• **Required work**: Every line with the string "agent" in it belongs in your answer, so copy them all from the data.

___ Exercise data

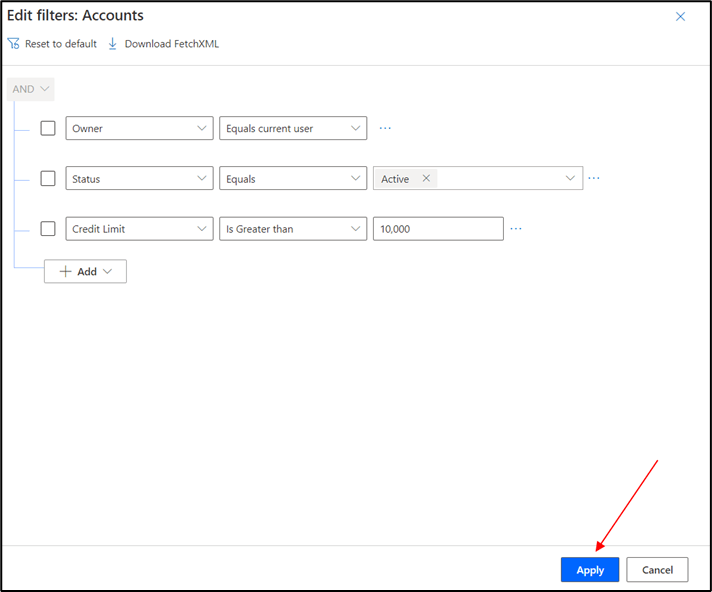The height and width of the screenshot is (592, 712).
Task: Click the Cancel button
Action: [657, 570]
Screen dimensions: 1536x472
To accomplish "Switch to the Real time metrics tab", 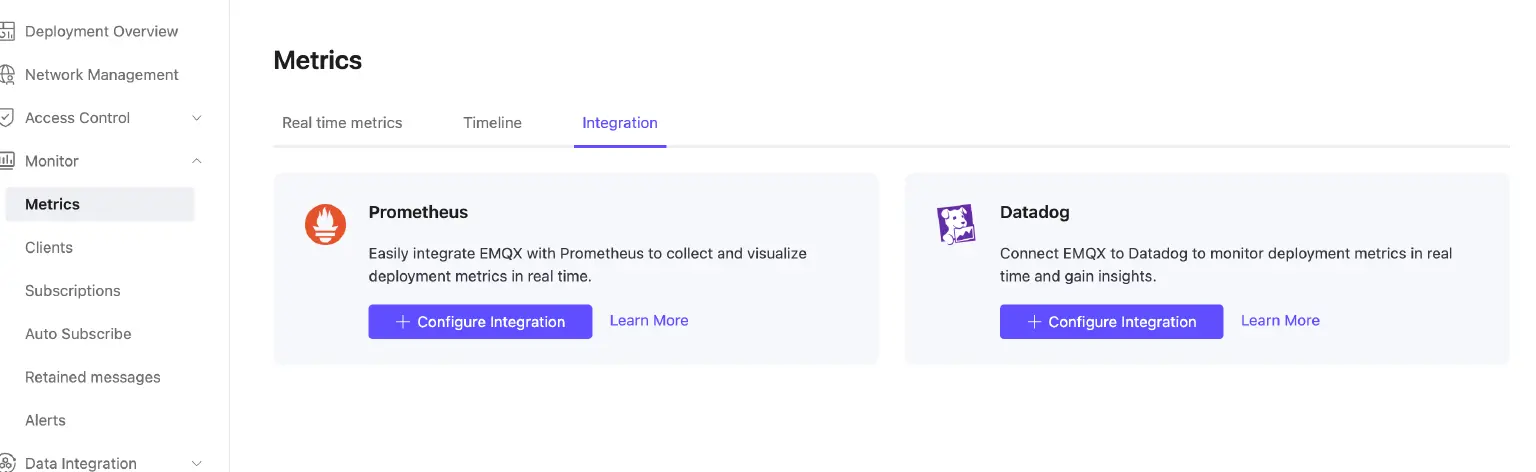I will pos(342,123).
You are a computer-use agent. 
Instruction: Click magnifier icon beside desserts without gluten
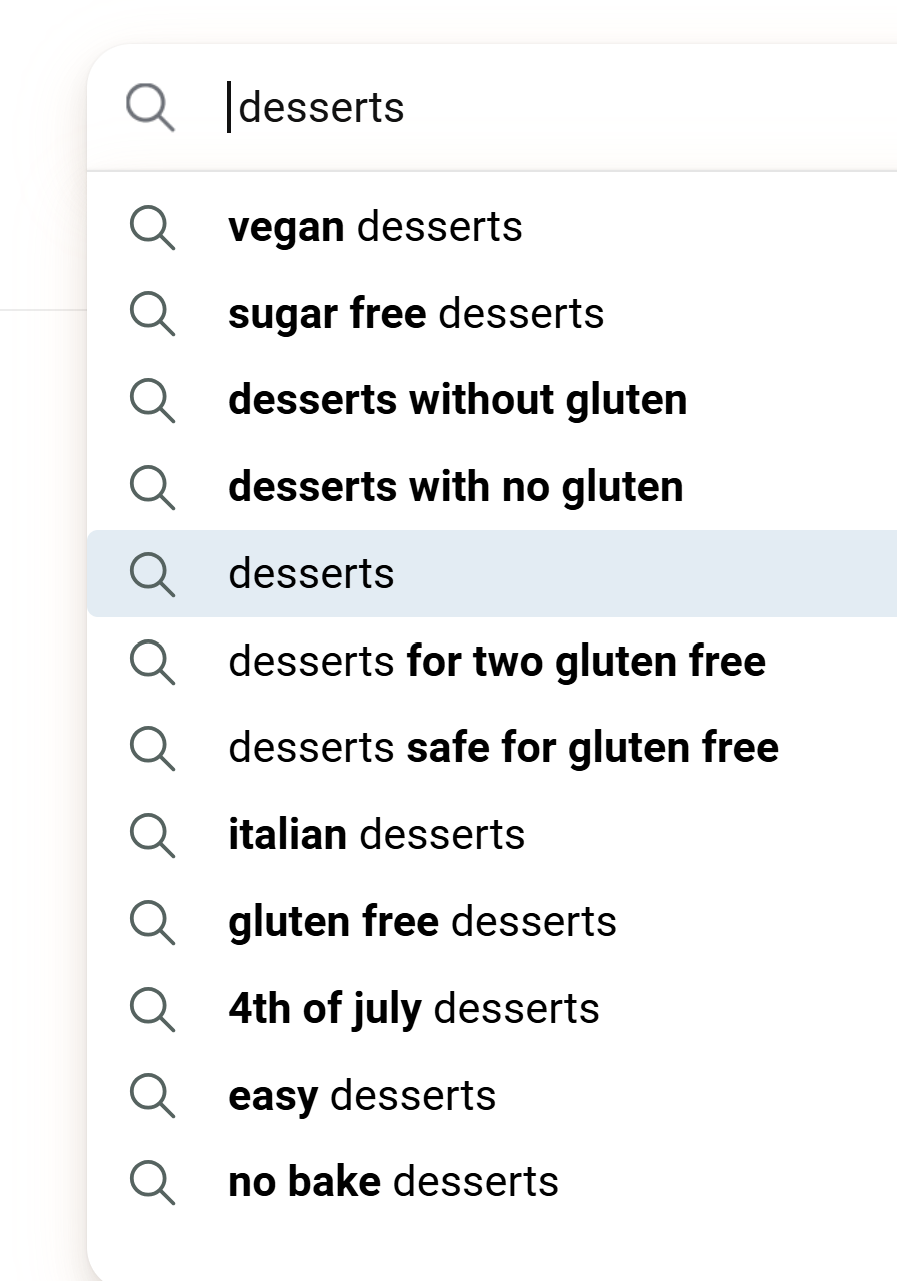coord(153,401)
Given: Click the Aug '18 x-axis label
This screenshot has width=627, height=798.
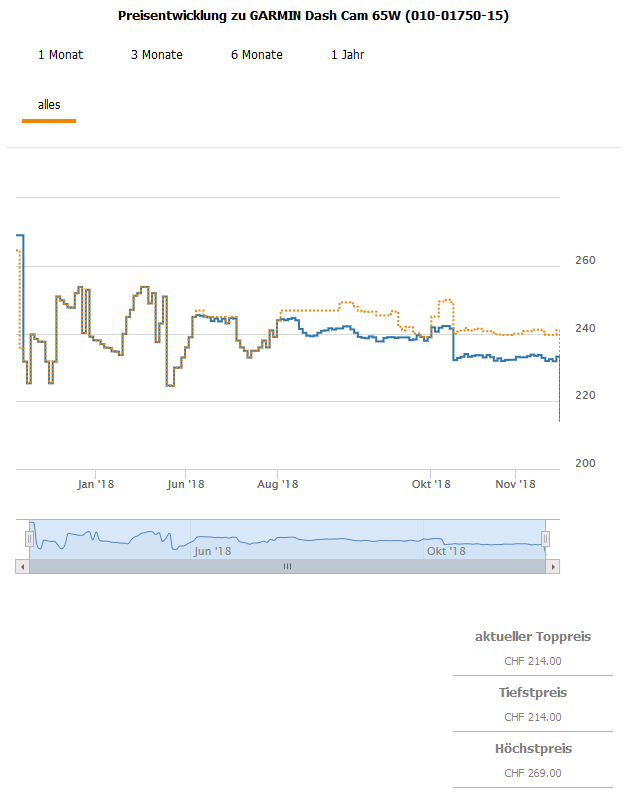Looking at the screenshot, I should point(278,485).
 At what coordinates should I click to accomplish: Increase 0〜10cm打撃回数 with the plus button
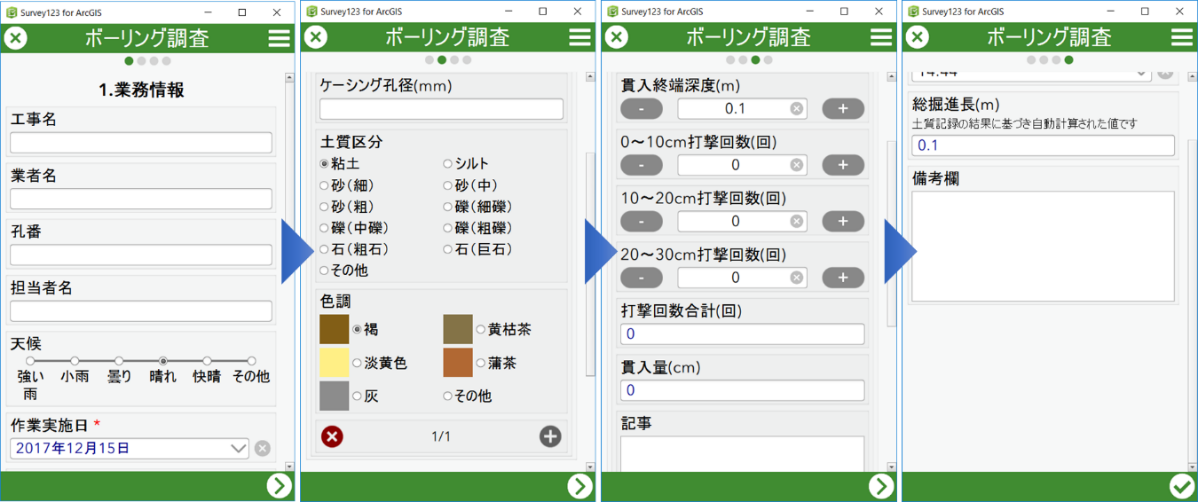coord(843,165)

______
___ Exercise data

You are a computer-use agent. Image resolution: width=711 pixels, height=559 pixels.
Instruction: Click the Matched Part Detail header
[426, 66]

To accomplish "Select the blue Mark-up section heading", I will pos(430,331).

______

• **Solution for this task**:
You are a computer-use agent. 
You are a computer-use agent. Image resolution: width=711 pixels, height=559 pixels.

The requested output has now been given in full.